Hoje o que mais me preocupa é a variante de Manaus, pois é provável que tenhamos mais casos dela do que a britânica por causa do fluxo de pessoas. O problema é que não conseguimos enxergar isso por causa da baixa taxa de sequenciamento que temos feito aqui. Precisamos de uma vigilância molecular melhor para controlar as mutações.

  1. As mutações do vírus podem afetar a eficácia da vacina?

Há um dado da Pfizer mostrando que a vacina conseguiu neutralizar um vírus artificial com uma das mutações mais importantes da variante britânica.  Isso é bom, mas ainda não vi nenhum estudo em laboratório que tivesse neutralizado o vírus em si. Temos que ver se quem foi vacinado acabou infectado pela nova variante. Se isso acontecer, é um sinal de que a B.1.1.7 pode resistir à imunização.

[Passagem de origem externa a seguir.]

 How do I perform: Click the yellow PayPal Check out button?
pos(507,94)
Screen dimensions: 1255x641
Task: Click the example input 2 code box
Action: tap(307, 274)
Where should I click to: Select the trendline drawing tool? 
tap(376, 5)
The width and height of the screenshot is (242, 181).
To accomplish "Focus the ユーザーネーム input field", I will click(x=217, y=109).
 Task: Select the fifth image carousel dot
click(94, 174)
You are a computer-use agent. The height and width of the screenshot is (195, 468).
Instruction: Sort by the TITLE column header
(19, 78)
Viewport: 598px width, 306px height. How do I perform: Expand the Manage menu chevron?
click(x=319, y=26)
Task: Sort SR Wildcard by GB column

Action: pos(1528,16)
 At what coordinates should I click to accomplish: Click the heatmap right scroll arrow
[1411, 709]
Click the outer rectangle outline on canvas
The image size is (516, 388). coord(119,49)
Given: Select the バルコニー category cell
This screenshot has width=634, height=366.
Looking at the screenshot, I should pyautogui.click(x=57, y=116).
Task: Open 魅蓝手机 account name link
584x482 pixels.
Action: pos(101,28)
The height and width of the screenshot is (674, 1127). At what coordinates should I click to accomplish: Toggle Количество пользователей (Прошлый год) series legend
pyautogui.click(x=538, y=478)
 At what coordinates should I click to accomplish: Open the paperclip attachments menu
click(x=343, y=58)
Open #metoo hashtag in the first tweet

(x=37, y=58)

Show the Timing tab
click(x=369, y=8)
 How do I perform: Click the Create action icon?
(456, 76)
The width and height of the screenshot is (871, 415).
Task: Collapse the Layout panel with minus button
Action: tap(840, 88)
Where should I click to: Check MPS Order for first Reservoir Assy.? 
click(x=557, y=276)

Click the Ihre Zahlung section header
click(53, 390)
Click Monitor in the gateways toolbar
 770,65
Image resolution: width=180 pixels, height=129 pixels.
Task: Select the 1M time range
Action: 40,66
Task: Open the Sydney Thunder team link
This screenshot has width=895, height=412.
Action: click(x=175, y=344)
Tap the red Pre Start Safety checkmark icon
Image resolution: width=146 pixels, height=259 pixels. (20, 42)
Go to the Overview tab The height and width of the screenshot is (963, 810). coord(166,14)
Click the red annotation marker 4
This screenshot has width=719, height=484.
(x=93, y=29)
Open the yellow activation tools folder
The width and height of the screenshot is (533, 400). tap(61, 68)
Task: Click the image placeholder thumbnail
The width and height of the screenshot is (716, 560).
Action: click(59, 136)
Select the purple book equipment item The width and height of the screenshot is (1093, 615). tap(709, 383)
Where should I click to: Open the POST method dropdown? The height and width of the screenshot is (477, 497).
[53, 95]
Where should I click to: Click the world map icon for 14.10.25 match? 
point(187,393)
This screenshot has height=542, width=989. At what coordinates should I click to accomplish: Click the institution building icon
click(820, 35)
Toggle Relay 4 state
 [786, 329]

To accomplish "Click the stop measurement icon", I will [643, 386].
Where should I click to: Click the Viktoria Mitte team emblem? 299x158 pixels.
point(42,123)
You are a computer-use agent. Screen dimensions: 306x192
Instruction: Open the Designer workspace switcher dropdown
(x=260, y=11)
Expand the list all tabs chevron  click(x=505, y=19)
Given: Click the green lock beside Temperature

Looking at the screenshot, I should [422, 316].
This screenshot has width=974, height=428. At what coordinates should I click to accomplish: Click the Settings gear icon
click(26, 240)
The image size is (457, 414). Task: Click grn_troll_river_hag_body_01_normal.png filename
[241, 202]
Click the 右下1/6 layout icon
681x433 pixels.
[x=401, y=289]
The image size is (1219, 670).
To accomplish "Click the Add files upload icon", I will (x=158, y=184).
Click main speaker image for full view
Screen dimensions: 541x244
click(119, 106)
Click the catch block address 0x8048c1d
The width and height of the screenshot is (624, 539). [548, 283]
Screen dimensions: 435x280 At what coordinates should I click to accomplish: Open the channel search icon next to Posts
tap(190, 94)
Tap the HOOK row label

  1. A baixa a adesão ao isolamento no Brasil pode contribuir para a criação de linhagens mais transmissíveis ou resistentes?

Certamente estamos colaborando para criarmos linhagens mais transmissíveis. Basta fazer o seguinte raciocínio: se você coloca mais pessoas aglomeradas, umas com o vírus de menor transmissão e outras com a variante mais transmissível, quem é que vai sair predominante? Será a segunda linhagem. E deve ter sido isso que aconteceu em Manaus. O isolamento permite que você não dê chance ao vírus. Se a variante não se espalha, é mais fácil que ela morra ou não evolua para outras mais resistentes.

  1. O que é preciso fazer para controlar as mutações do vírus neste momento?

É preciso que haja monitoramento constante, que se adiante ou caminhe junto com o vírus. Todos os vírus terão variantes, mas só conseguiremos conhecê-las, e descobrir onde elas estão ocorrendo, se fizermos o sequenciamento. Só assim é possível constatar com rapidez o surgimento de uma variante mais agressiva.

  1. O índice de sequenciamento no Brasil é baixo em comparação a países desenvolvidos, e mesmo mais baixo do que outras nações emergentes, como Índia e África do Sul. Por que não conseguimos fazer um monitoramento melhor do vírus?

Eu acredito que no Brasil haja tantos sequenciadores quanto no Reino Unido, mas temos mais entraves, como o financiamento, dificuldades para importação de reagentes e os próprios recursos humanos. Temos aqui uma iniciativa bem legal, que é o grupo liderado pela Ester Sabino [pesquisadora do IMT-USP]. Eles têm uma técnica de sequenciamento muito rápida. E isso, numa epidemia, faz muita diferença.